Original data row (from mydb.users table):
id=1, name="John", age=25
RowKind: +I (INSERT)

Output Data Example:

Transformed data row:
id=1, name="John", age=25, source_database="mydb", source_table="users",
change_type="+I", event_timestamp=1699000000000, sync_delay_ms=100

Example 2: Extracting Only Partial Metadata

Extracting only data source information (database name and table name) for multi-table merge scenarios.

yaml
env {
  parallelism = 1
  job.mode = "STREAMING"
}

source {
  MySQL-CDC {
    plugin_output = "multi_table_source"
    server-id = 5652
    username = "root"
    password = "your_password"
    table-names = ["db1.orders", "db2.orders"]
    url = "jdbc:mysql://localhost:3306"
  }
}

transform {
  Metadata {
    plugin_input = "multi_table_source"
    plugin_output = "with_source_info"
    metadata_fields {
      Database = db_name
      Table = table_name
    }
  }
}

sink {
  Jdbc {
    plugin_input = "with_source_info"
    url = "jdbc:mysql://localhost:3306/target_db"
    table = "merged_orders"
    # Target table will contain db_name and table_name fields to identify data source
  }
}

Example 3: Kafka record time for partitioning

Expose Kafka ConsumerRecord.timestamp (injected into EventTime) as kafka_ts, convert it to a partition field, and write to Hive.

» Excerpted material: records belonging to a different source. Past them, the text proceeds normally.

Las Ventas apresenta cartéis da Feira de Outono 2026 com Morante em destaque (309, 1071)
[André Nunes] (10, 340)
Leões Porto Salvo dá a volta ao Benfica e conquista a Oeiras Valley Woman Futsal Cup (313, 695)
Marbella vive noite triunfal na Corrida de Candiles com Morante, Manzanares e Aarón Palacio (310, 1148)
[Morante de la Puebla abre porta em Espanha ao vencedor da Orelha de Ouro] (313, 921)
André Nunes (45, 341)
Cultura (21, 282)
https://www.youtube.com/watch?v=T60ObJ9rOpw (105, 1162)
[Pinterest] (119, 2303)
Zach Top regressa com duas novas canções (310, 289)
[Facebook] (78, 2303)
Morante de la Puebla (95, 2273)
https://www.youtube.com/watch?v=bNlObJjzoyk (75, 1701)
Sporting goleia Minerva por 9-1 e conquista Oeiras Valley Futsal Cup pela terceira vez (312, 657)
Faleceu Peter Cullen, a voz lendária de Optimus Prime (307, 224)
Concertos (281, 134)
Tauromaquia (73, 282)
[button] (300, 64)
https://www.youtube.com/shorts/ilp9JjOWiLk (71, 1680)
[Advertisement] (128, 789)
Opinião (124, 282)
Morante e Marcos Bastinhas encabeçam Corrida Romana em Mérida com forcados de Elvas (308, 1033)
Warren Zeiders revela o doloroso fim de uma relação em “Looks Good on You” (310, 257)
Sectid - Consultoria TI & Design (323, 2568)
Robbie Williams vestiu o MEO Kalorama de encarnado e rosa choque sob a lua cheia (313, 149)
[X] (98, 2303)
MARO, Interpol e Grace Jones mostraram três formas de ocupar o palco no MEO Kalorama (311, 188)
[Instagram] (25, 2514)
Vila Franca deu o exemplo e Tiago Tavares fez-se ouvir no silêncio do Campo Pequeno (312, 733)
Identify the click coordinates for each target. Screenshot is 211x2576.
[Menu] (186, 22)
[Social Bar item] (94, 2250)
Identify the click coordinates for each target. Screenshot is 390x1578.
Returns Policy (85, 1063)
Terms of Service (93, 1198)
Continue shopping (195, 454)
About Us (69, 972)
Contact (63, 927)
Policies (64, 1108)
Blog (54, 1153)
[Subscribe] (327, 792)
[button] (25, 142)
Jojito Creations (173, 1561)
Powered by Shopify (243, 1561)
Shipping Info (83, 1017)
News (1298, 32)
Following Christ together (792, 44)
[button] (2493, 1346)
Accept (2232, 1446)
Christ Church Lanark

This pattern is useful when replaying Kafka data and aligning partitions by the original record time.

hocon
env {
  execution.parallelism = 4
  job.mode = "STREAMING"
  checkpoint.interval = 60000
}

source {
  Kafka {
    plugin_output = "kafka_raw"
    schema = {
      fields {
        id = bigint
        customer_type = string
        data = string
      }
    }
    format = text
    field_delimiter = "|"
    topic = "push_report_event"
    bootstrap.servers = "kafka-broker-1:9092,kafka-broker-2:9092"
    consumer.group = "seatunnel_event_backfill"
    kafka.config = {
      max.poll.records = 100
      auto.offset.reset = "earliest"
      enable.auto.commit = "false"
    }
  }
}

transform {
  Metadata {
    plugin_input = "kafka_raw"
    plugin_output = "kafka_with_meta"
    metadata_fields = {
      EventTime = "kafka_ts"
    }
  }

  Sql {
    plugin_input = "kafka_with_meta"
    plugin_output = "source_table"
    query = "select id, customer_type, data, FROM_UNIXTIME(kafka_ts/1000, 'yyyy-MM-dd', 'Asia/Shanghai') as pt from kafka_with_meta where kafka_ts >= 0"
  }
}

sink {
  Hive {
    table_name = "example_db.ods_sys_event_report"
    metastore_uri = "thrift://metastore-1:9083,thrift://metastore-2:9083"
    hdfs_site_path = "/path/to/hdfs-site.xml"
    hive_site_path = "/path/to/hive-site.xml"
    krb5_path = "/path/to/krb5.conf"
    kerberos_principal = "hive/[email protected]"
    kerberos_keytab_path = "/path/to/hive.keytab"
    overwrite = false
    plugin_input = "source_table"
    # compress_codec = "SNAPPY"
  }
}

Here pt is derived from the Kafka event time and can be used as a Hive partition column.